The opening of May 19 started with a new station logged on 162.500 MHz: WWH37 Clarksville, TN. I noted a weather forecast for the Clarksville/Fort Campbell area and weather conditions for the area. It was too bad I didn't record this station, because it would soon fade to the regular on that frequency, KXI46 Shelbyville, IL. WWH37 would turn out to be the 110th NOAA Weather Radio station logged at my location since I began keeping a log in January 2001. Two days later, I had an early morning opening to western Missouri; one of the stations I recorded was KZZ30 162.475 El Dorado Springs, MO. During the summer months, through constant monitoring of these frequencies, I listed the most frequently logged stations on each frequency (excluding my local KDO89 162.550 St. Louis, MO) below:
162.400: WXL45 Columbia, MO (105 miles)
162.425: KXI79 Hillsboro, IL (55 miles), WXM49 Marion, IL (100 miles)
162.450: KXI70 Jerseyville, IL (25 miles), WNG728 Bellflower, MO (65 miles)
162.475: KXI49 Salem, IL (85 miles)
162.500: KXI46 Shelbyville, IL (110 miles)
162.525: WWF75 Bourbon, MO (65 miles), WXM90 Jacksonville, IL (70 miles)

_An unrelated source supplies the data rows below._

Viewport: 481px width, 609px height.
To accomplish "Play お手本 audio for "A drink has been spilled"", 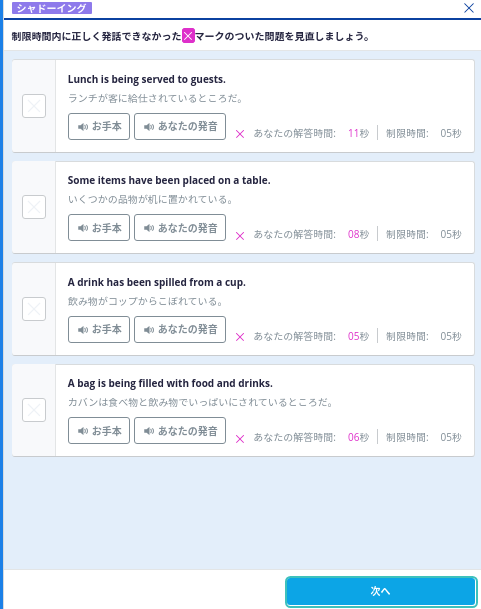I will 99,329.
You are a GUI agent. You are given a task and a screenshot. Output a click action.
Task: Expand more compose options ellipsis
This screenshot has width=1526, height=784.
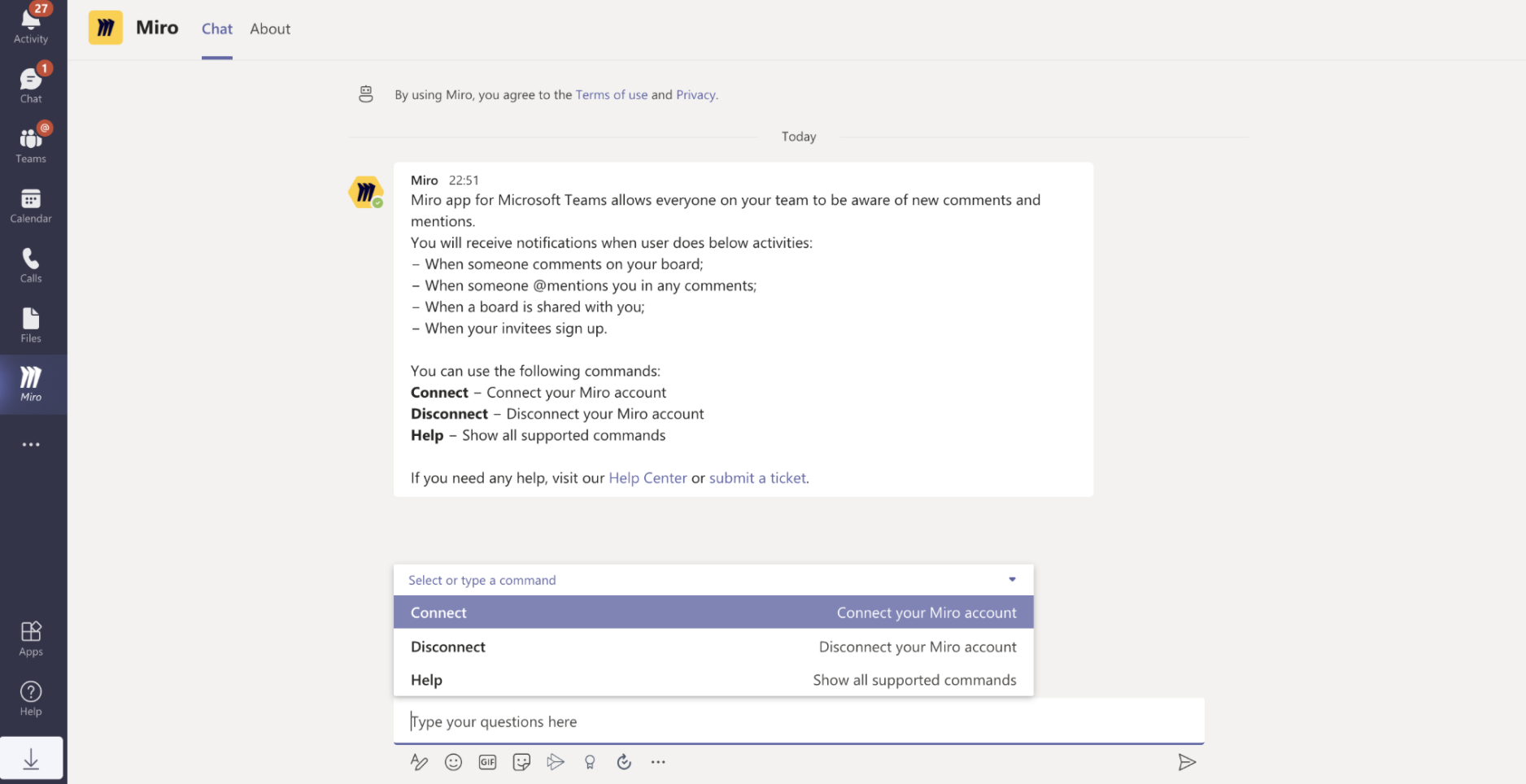(658, 762)
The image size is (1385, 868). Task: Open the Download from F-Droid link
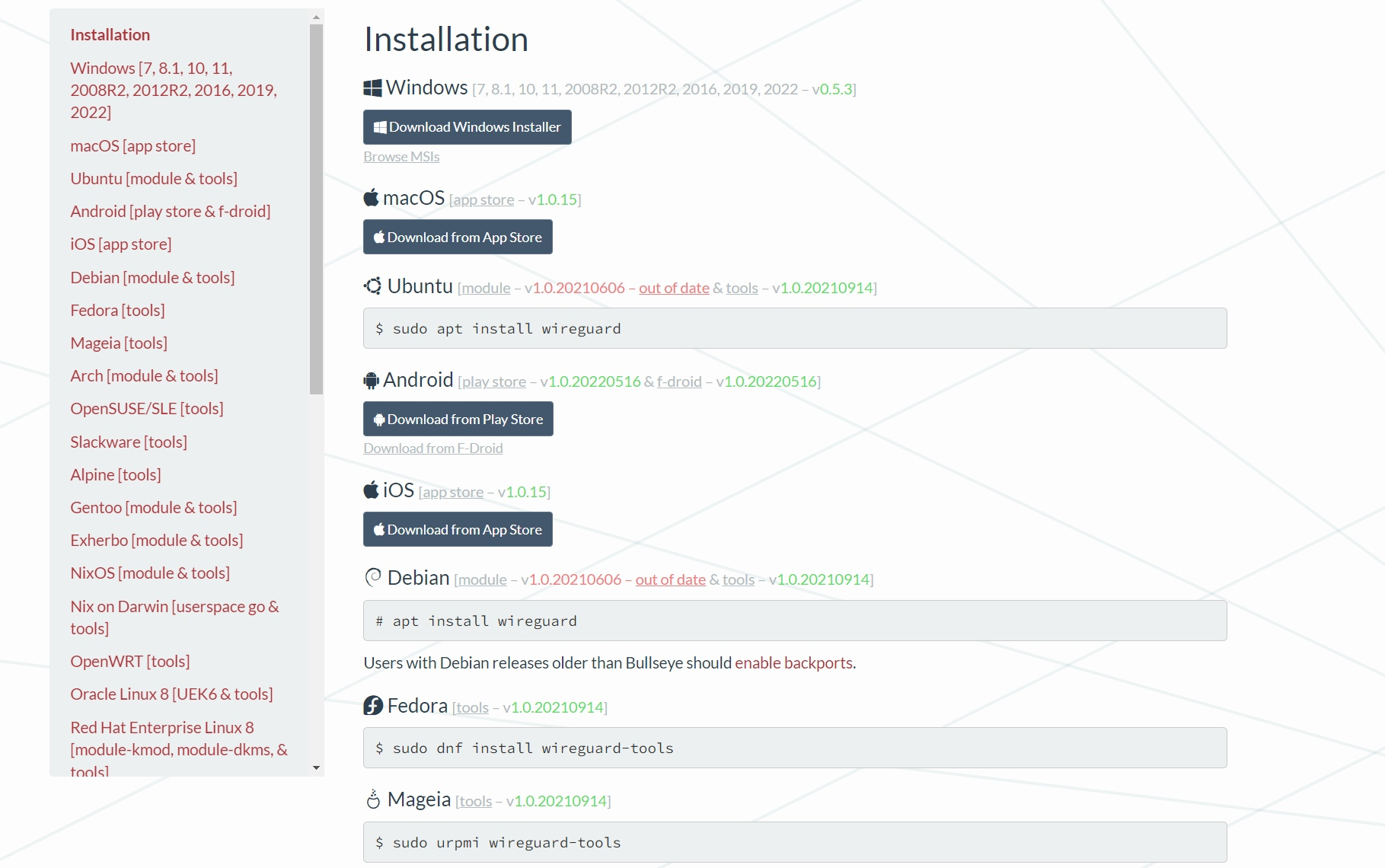pos(432,448)
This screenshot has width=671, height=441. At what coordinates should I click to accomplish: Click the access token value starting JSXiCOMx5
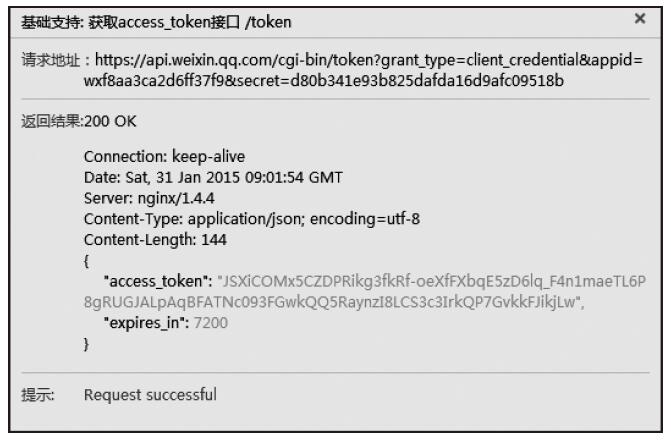pyautogui.click(x=432, y=281)
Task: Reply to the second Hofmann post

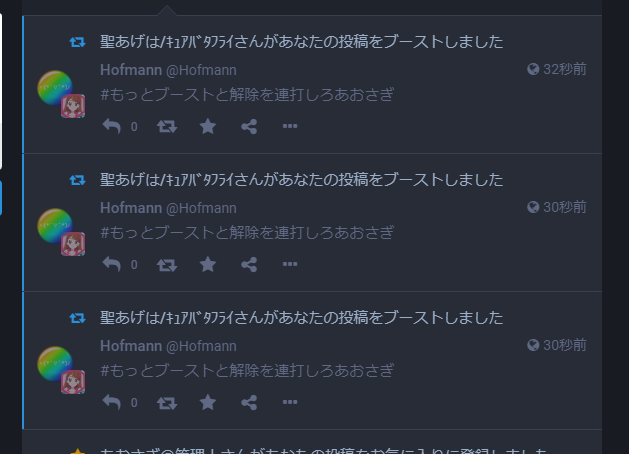Action: click(x=112, y=264)
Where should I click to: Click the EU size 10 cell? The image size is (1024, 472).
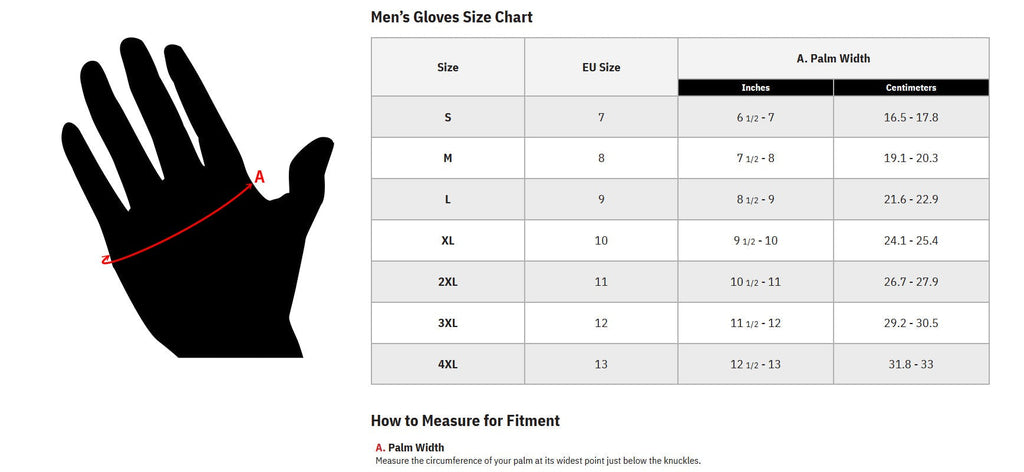(601, 241)
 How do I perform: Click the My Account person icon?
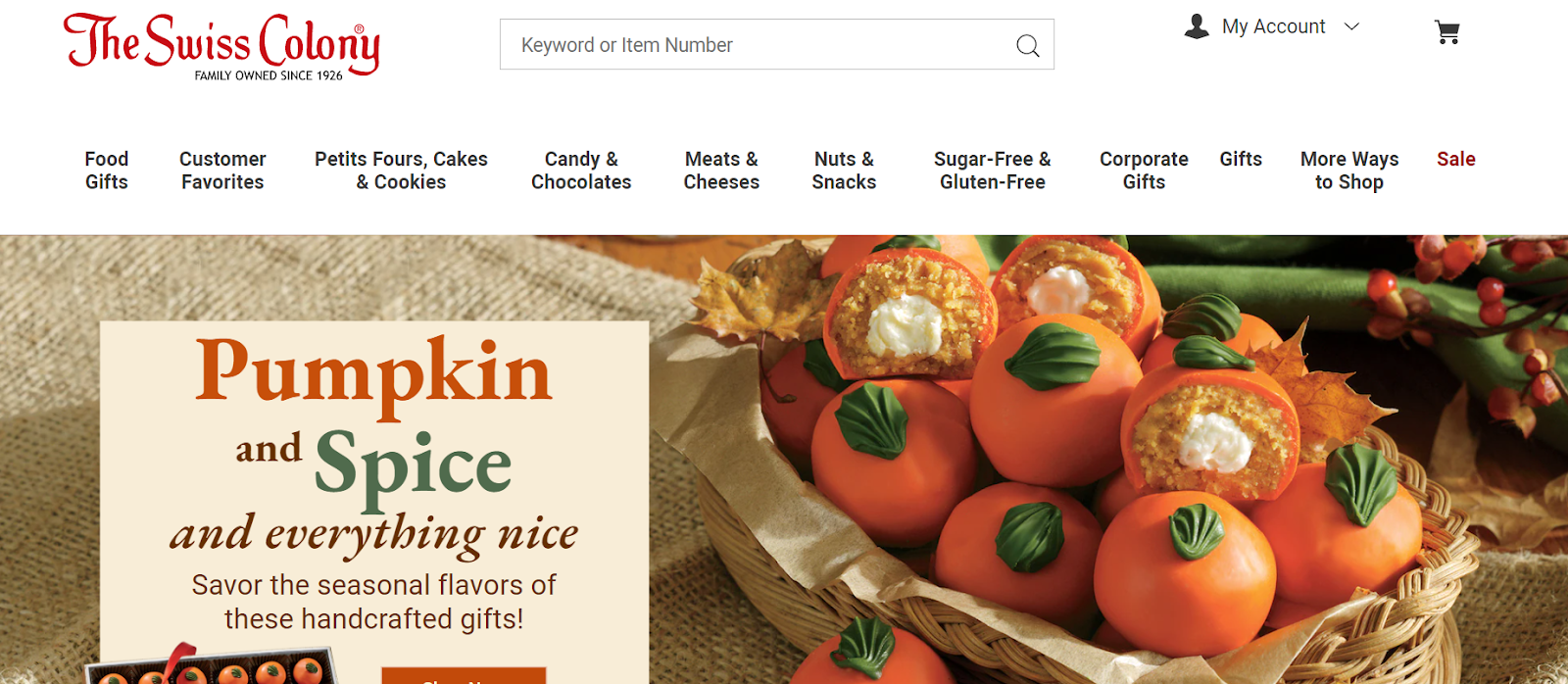(1197, 26)
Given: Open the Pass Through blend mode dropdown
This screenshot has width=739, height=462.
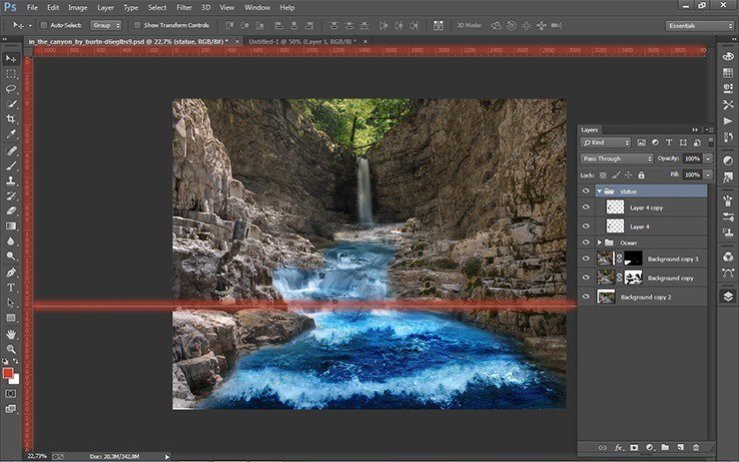Looking at the screenshot, I should click(x=617, y=158).
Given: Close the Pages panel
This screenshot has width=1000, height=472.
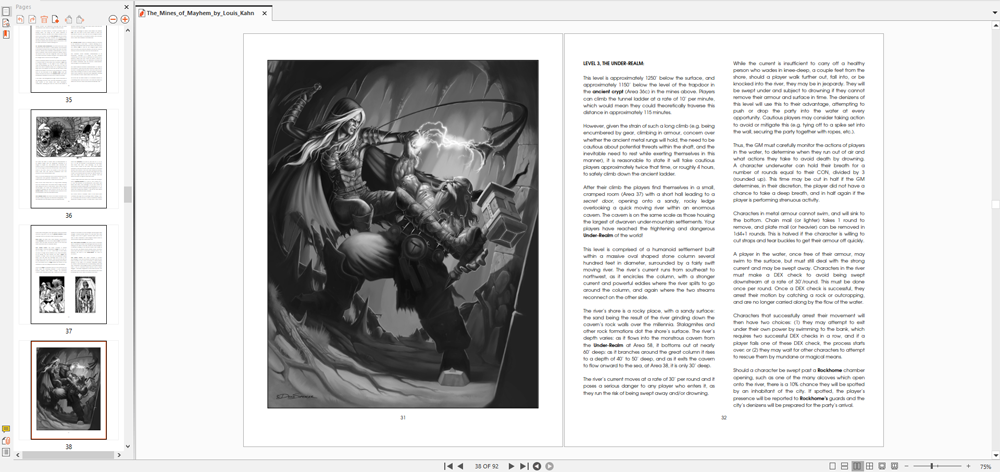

During 2011 and 2012, the dominant on 162.400 was WXK72 Putnamville, IN (190 miles from my listening post). During 2009 and 2010, it was KXI52 McLeansboro, IL (100 miles). On 162.425, I also frequently pulled in KWN55 Jamestown, MO (115 miles). On 162.475, I would also frequently note WWF76 Summersville, MO (130 miles). On 162.500, I would also frequently note WNG648 Dixon, MO (110 miles). Unlike with recent DX seasons, I did not have a directional yagi to use this season, due to the damage from the April 10 tornado.
In June, I stumbled on an opening on the FM dial toward the Quad Cities on June 23, and pulled in WXL64 162.400 Dubuque, IA. While the transmitter is in Wisconsin, I count this in my Iowa totals based on the city of license. On June 28, I recorded a station taking out both KXI70 and WNG728 on 162.450: KXI48 Newton, IL. Unlike the Jerseyville and Bellflower stations, which are programmed from the Weldon Spring office, KXI48's programming comes from the National Weather Service office in Lincoln, IL. I mainly logged new FM stations during the month of July, but I did manage to record a station taking out KXI79 on 162.425 on the evening of July 20: WXM49 Marion, IL. In fact, when I got my first handheld scanner in December 2000, I was hearing this station...this was before KXI79 came on the air.
August and September were the big months for recording NOAA Weather Radio DX at my location. August 4-5 brought a tropo opening into the Mid-South...one of the stations I recorded on this one is the only NOAA Weather Radio station I've logged from Mississippi, KIH53 162.400 Booneville. Another opening toward western Missouri on August 9 brought in one of my most frequently-heard NOAA Weather Radio stations from that part of the state, KZZ39 162.500 Clinton, which serves Sedalia, Knob Noster and Whiteman Air Force Base. The tropo really picked up at the end of the month of August; on August 30, I recorded WXN85 162.400 Fairfield, IA and even a close-in station, WXJ92 162.500 Macomb, IL. September began with recordings of WXL61 162.475 Cedar Rapids, IA, KZZ57 162.475 Rockford, IL on September 1. I was amazed that the tropo continued past Labor Day, pulling in KIH20 162.400 Huntsville, AL on September 5, WWF44 162.500 Henagar, AL, a city of license change from Fort Payne, on September 6, and WWG83 162.500 Edwardsport, IN and KIH43 162.475 Louisville, KY on September 8. I also noted a new station on September 8: WWG73 162.525 Seymour, IN. It was in for only a few minutes before fading into a mix of WXM90, WWF75 and WXJ91.
2013 will go down as not as good of a season on NOAA Weather Radio than 2012; I only noted three new stations this season (including a city of license change), versus nine new stations in 2012. As of October 1, 2013, my NOAA Weather Radio totals stand at 112 stations from 20 states.